From Code Generation to Knowledge-Enhanced Program Repair: Shuyin Ouyang’s Research Makes an Impact

3rd October 2025 | News, Student News

News > From Code Generation to Knowledge-Enhanced Program Repair: Shuyin Ouyang’s Research Makes an Impact

STAI CDT PhD student, Shuyin Ouyang has recently co-authored two research papers that were accepted for publication at leading conferences.

Shedding Light on the Non-Determinism of ChatGPT

Shuyin was a co-author on the paper “Empirical Study of the Non-Determinism of ChatGPT in Code Generation”, which was accepted for publication in the journal, ACM Transactions on Software Engineering and Methodology (TOTEM) and also resubmitted to the ACM International Conference on the Foundations of Software Engineering (FSE 2025) journal track.

Recently, there has been a surge of research into using Large Language Models (LLMs) for software engineering, especially for code generation. However, these models can be unpredictable, often producing very different code from the same prompt. This is referred to as non-determinism. This inconsistency makes it harder to ensure the code is correct and reliable, reduces developers’ trust in LLMs, and creates challenges for reproducing results in research.

So far, no research has examined how serious the problem of non-determinism really is. To address this, Shuyin and his co-authors carried out the first empirical study on non-determinism in code generation with ChatGPT. Using three well-known code generation benchmarks, they have found that the correctness, test results, and even the syntax and structure of code produced from the same instruction can vary greatly across different requests. They hope this research raises awareness that this unpredictability is a real issue for anyone relying on AI for coding. Their research has had over 300+ citations so far.

Shuyin says “Like Forest Gump said, ‘Life is like a box of chocolates; you never know what you’re gonna get.’ LLMs share this unpredictability: the code they generate is inherently non-deterministic. For researchers, this means we must carefully account for randomness to ensure experiments are reproducible and results are reliable. For developers, it means rigorously testing and validating generated code before deploying it to production. Awareness of this non-determinism is the first step toward building both trustworthy research and robust real-world systems.”

Advancing Program Repair with Knowledge-Enhanced Approaches

Shuyin also co-authored the paper, ‘Knowledge-Enhanced Program Repair for Data Science Code’ which was accepted in the proceedings of the 47th Conference on Software Engineering (ICSE 2025).

This paper introduces DSrepair, a knowledge-enhanced program repair approach designed to repair the buggy code generated by LLMs in the data science domain.

Buggy code is when there is an error in the code which stops it from working as it should. Shuyin and his co-authors performed experiments with four LLMs and five baselines in data science code repair and found that DSrepair significantly outperforms all the baselines in repairing data science code.

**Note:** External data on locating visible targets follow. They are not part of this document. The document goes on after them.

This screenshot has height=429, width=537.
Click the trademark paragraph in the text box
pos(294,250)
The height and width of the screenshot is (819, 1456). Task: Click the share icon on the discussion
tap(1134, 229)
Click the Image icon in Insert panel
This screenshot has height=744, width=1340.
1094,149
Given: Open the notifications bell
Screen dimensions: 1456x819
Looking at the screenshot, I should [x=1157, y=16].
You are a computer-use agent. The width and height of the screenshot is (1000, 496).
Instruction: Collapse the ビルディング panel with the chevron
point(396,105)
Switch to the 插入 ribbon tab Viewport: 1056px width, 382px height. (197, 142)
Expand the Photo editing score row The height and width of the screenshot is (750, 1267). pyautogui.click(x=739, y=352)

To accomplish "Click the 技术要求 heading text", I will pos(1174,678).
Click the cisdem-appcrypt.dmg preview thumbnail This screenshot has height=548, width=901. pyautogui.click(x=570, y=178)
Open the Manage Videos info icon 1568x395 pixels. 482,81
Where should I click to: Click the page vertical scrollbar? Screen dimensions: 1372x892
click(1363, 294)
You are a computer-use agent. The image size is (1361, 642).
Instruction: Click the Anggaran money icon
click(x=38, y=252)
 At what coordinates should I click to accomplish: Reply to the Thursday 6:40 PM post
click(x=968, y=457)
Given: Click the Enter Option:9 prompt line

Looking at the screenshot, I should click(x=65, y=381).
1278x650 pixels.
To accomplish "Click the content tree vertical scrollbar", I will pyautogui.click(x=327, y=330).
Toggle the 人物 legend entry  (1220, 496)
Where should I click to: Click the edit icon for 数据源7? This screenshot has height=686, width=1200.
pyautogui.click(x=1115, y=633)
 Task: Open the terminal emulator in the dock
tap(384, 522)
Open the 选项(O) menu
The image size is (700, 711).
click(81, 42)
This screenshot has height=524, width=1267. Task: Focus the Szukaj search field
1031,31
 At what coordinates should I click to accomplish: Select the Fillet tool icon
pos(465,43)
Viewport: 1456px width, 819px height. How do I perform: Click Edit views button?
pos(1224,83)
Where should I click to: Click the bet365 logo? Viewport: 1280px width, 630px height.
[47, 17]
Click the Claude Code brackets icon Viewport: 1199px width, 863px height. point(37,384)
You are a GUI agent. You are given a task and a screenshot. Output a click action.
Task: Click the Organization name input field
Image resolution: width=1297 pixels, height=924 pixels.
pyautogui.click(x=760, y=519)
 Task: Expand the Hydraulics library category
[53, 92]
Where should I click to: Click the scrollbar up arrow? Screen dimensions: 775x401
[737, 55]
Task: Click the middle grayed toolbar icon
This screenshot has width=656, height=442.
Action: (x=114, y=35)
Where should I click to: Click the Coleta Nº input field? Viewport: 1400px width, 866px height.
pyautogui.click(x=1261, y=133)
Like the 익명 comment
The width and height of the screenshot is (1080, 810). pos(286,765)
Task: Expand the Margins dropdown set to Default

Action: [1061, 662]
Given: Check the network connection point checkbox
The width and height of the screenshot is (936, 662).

By integrating API knowledge retrieval and bug information enrichment, they can guarantee better performance in code repair, and gain people’s trust in using LLMs for coding.

As Shuyin explains, “LLMs are emerging as powerful tools for automatically generating data science code. However, their limitations, such as hallucinations, limited domain expertise, and a lack of context awareness, pose serious challenges for reliable code generation. In our paper, we introduce the first knowledge graph–based retrieval-augmented generation (RAG) approach for data science code repair. By injecting external knowledge from API documentation into LLMs, our method enables more accurate, context-aware, and reliable data science code generation. Bridging LLMs with structured knowledge is a crucial step toward building safer, more transparent, and trustworthy AI-driven code generation”.

Explore the research

Ouyang, S, Zhang, J, Harman, M & Wang, M (2024). An Empirical Study of the Non-determinism of ChatGPT in Code Generation. ACM Transactions on Software Engineering and Methodology (TOSEM).

Ouyang, S., Zhang, J., Sun, Z. & Merono Penuela, A. (2025). Knowledge-Enhanced Program Repair for Data Science Code. In Proceedings of the 47th International Conference on Software Engineering (ICSE 2025).